-- Zu erledigen --
Kopieren Sie aus dem Text über Pressefotos unten wortgetreu alles von „Es ist ein selbstquälerisches“ bis hinunter zu „Folgen ihres Handelns.“.

-- Auswahl --
════

Es ist ein selbstquälerisches Experiment. Denn von einigen Tausend Fotos bleiben nur wenige übrig – sprich im Gedächtnis. Unsere Printmedien zelebrieren die Beweisfotografie: Tatsächlich, dieser Politiker lebt wirklich, und in jener Konzernzentrale gehen leibhaftige Menschen ein und aus. Was diese Person aber bewirkt oder jener Konzern auslöst, bleibt oft im Dunklen. Auch wenn in den Texten differenzierter darauf eingegangen wird, abgebildet werden immer nur die handelnden Personen, aber selten die Folgen ihres Handelns.
Fotos von Prominenten bestimmen die Seiten
Ein paar Zahlen gefällig? Voila: Focus publiziert in zwei Ausgaben 108 Fotos von Politikern, Wirtschaftsbossen, Experten und Prominenten. Von Menschen, die von deren Meinung und deren Entscheidungen betroffen sind, finden sich in den gleichen Magazinen ganze 22 Bilder. In den Spiegel-Ausgaben derselben zwei Wochen werden sogar 155 Politiker, Wirtschaftsbosse, Experten und Prominente abgebildet. Das ist fast die Hälfte aller im Heft abgedruckten Fotos. Bei den Betroffenen, dem »normalen Bürger«, kommt man nur auf 23. Ist Fotojournalismus nur noch die Fortsetzung der Hofmalerei mit anderen Mitteln? Sicherlich ist das Bild der Regenten heutzutage etwas komplexer, als zur Zeit der einflussreichen Adelsgeschlechter. Auch wenn heute die Aktivitäten von Politikern kritisch begleitet werden, so schaut das Volk dennoch gern zu, wenn Mächtige straucheln. Aber gerade das macht sie doch so sympathisch – oder sagen wir besser menschlich.

════

-- Angezeigte Informationen --

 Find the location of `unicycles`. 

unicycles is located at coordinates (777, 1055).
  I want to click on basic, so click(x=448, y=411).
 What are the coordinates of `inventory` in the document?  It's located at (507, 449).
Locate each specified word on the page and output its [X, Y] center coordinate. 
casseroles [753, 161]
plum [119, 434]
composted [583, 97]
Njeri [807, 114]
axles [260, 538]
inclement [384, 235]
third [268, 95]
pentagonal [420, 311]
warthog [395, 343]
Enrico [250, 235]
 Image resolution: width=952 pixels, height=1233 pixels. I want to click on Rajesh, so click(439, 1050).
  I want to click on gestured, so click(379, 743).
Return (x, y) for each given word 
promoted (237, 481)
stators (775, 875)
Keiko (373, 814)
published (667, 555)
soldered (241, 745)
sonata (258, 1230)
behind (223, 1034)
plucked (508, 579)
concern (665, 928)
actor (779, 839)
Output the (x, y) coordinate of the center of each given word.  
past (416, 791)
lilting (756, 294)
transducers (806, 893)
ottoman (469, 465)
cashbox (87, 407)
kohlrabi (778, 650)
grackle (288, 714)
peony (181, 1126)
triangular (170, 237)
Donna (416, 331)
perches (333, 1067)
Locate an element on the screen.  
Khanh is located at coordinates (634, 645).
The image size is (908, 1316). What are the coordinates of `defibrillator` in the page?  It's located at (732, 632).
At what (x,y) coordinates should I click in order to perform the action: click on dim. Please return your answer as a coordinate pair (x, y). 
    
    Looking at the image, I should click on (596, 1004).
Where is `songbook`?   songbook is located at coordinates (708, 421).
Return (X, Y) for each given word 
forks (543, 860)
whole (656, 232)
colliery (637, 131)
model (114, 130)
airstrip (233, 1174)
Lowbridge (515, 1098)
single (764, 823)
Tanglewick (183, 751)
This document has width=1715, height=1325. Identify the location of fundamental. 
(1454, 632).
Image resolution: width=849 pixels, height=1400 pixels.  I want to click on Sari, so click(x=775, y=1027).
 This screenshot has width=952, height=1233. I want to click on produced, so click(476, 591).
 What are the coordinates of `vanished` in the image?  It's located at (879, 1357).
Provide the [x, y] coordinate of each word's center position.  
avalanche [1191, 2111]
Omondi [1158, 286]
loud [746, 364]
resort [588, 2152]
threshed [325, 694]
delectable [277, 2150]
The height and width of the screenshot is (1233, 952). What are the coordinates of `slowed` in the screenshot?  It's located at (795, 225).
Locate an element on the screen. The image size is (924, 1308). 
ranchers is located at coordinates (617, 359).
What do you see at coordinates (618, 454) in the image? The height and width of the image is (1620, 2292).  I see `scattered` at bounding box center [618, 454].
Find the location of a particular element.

════

-- Gelöste Aufgabe --
Es ist ein selbstquälerisches Experiment. Denn von einigen Tausend Fotos bleiben nur wenige übrig – sprich im Gedächtnis. Unsere Printmedien zelebrieren die Beweisfotografie: Tatsächlich, dieser Politiker lebt wirklich, und in jener Konzernzentrale gehen leibhaftige Menschen ein und aus. Was diese Person aber bewirkt oder jener Konzern auslöst, bleibt oft im Dunklen. Auch wenn in den Texten differenzierter darauf eingegangen wird, abgebildet werden immer nur die handelnden Personen, aber selten die Folgen ihres Handelns.